(Items listed in a dataset)

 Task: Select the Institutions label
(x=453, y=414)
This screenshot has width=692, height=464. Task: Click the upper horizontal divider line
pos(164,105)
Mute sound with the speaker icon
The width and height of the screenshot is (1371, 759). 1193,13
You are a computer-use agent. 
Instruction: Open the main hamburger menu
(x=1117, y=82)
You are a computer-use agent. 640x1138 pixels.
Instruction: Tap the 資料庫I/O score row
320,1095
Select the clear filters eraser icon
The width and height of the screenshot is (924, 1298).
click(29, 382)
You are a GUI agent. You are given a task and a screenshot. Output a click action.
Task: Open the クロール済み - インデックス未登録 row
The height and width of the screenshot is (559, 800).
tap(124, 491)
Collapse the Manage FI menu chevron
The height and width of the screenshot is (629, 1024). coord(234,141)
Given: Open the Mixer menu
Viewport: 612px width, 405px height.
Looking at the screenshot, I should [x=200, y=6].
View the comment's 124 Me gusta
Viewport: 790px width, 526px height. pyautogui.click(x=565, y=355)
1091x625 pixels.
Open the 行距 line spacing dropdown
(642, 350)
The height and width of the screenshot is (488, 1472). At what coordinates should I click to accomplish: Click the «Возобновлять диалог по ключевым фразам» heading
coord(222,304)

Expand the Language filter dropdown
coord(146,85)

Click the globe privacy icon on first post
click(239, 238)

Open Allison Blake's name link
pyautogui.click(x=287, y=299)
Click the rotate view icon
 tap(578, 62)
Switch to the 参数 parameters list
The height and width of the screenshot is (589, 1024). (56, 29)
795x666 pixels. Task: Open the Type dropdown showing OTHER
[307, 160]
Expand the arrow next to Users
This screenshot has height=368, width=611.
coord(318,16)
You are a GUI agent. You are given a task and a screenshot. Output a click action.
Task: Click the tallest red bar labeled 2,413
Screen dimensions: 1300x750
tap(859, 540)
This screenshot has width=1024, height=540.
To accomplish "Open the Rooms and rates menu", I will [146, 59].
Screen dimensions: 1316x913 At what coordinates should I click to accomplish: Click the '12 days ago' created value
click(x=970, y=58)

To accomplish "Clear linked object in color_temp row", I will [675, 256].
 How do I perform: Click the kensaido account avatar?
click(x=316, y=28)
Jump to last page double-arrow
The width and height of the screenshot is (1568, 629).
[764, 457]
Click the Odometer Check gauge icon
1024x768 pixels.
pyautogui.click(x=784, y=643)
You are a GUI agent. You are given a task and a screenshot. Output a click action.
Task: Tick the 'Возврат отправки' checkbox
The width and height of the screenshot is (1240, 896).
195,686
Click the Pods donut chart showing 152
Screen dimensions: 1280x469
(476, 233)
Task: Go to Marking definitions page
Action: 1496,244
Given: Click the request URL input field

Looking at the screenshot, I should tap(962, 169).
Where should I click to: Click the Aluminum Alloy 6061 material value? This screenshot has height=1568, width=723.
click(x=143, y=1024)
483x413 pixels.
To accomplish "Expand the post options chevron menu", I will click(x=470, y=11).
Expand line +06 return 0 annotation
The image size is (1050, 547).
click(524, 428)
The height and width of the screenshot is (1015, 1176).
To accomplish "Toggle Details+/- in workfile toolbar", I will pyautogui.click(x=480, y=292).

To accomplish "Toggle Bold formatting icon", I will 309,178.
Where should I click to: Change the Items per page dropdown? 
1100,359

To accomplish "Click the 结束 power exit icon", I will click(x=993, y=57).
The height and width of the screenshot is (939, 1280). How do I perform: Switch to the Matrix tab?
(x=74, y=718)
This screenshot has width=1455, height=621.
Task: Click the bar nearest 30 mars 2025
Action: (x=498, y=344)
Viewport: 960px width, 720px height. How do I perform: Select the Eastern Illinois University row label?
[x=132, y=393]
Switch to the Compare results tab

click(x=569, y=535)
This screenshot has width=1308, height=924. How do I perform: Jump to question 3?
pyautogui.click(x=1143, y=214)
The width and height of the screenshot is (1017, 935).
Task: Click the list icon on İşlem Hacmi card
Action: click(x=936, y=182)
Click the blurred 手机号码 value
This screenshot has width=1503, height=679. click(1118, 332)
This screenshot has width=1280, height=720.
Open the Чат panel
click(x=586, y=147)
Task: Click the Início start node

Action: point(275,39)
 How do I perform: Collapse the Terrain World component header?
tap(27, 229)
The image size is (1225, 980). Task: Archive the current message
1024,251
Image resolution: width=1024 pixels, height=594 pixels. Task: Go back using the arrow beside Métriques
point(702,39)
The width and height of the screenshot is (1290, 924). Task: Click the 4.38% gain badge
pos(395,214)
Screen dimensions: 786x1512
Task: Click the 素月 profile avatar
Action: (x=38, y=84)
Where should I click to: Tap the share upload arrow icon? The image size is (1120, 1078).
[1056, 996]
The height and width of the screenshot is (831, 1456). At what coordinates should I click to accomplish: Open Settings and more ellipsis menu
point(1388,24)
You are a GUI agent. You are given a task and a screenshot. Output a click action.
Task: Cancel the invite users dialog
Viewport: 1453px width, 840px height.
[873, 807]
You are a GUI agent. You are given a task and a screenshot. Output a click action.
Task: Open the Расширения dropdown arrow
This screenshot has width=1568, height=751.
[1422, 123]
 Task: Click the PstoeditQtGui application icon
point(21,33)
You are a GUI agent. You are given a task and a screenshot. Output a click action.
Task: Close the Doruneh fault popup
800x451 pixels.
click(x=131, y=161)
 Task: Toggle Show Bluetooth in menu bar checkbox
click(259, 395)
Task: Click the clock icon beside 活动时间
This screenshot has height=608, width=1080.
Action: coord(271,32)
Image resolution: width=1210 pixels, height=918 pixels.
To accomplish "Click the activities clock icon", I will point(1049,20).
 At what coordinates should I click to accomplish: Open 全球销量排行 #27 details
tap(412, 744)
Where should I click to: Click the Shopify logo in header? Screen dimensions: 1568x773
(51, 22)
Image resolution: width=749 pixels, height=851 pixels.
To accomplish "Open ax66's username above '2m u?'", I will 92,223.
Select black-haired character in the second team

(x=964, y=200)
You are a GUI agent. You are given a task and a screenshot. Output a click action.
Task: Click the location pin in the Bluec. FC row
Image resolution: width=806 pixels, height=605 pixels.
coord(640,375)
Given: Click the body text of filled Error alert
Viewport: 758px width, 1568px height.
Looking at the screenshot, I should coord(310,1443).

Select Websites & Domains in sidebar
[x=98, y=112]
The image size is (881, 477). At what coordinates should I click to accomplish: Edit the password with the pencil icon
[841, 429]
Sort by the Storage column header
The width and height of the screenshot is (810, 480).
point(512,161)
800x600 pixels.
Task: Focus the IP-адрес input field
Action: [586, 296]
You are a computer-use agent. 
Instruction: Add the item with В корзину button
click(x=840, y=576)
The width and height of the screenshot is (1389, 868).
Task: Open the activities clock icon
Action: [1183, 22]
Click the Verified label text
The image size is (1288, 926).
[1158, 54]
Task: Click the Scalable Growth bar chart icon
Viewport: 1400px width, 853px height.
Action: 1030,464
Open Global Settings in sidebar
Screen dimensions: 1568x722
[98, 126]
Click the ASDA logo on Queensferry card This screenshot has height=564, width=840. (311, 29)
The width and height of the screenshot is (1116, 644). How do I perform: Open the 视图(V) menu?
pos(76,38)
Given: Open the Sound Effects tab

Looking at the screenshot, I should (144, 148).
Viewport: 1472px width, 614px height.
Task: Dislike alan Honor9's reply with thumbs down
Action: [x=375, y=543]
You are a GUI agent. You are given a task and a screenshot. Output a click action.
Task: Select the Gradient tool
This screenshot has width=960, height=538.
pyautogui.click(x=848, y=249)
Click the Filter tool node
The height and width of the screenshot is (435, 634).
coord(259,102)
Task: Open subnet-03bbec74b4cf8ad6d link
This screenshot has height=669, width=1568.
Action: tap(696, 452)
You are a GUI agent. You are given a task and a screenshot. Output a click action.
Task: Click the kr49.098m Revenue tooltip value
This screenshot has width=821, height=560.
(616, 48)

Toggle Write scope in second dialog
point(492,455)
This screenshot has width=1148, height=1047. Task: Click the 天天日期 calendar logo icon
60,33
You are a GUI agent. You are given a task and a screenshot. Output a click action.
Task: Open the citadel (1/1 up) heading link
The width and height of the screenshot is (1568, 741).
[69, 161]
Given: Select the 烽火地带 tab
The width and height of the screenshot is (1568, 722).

Activity —
Look through the entries for lines containing the word "chart" and return each one.

Finished task —
Click the Pods donut chart showing 152
Task: Click the Scalable Growth bar chart icon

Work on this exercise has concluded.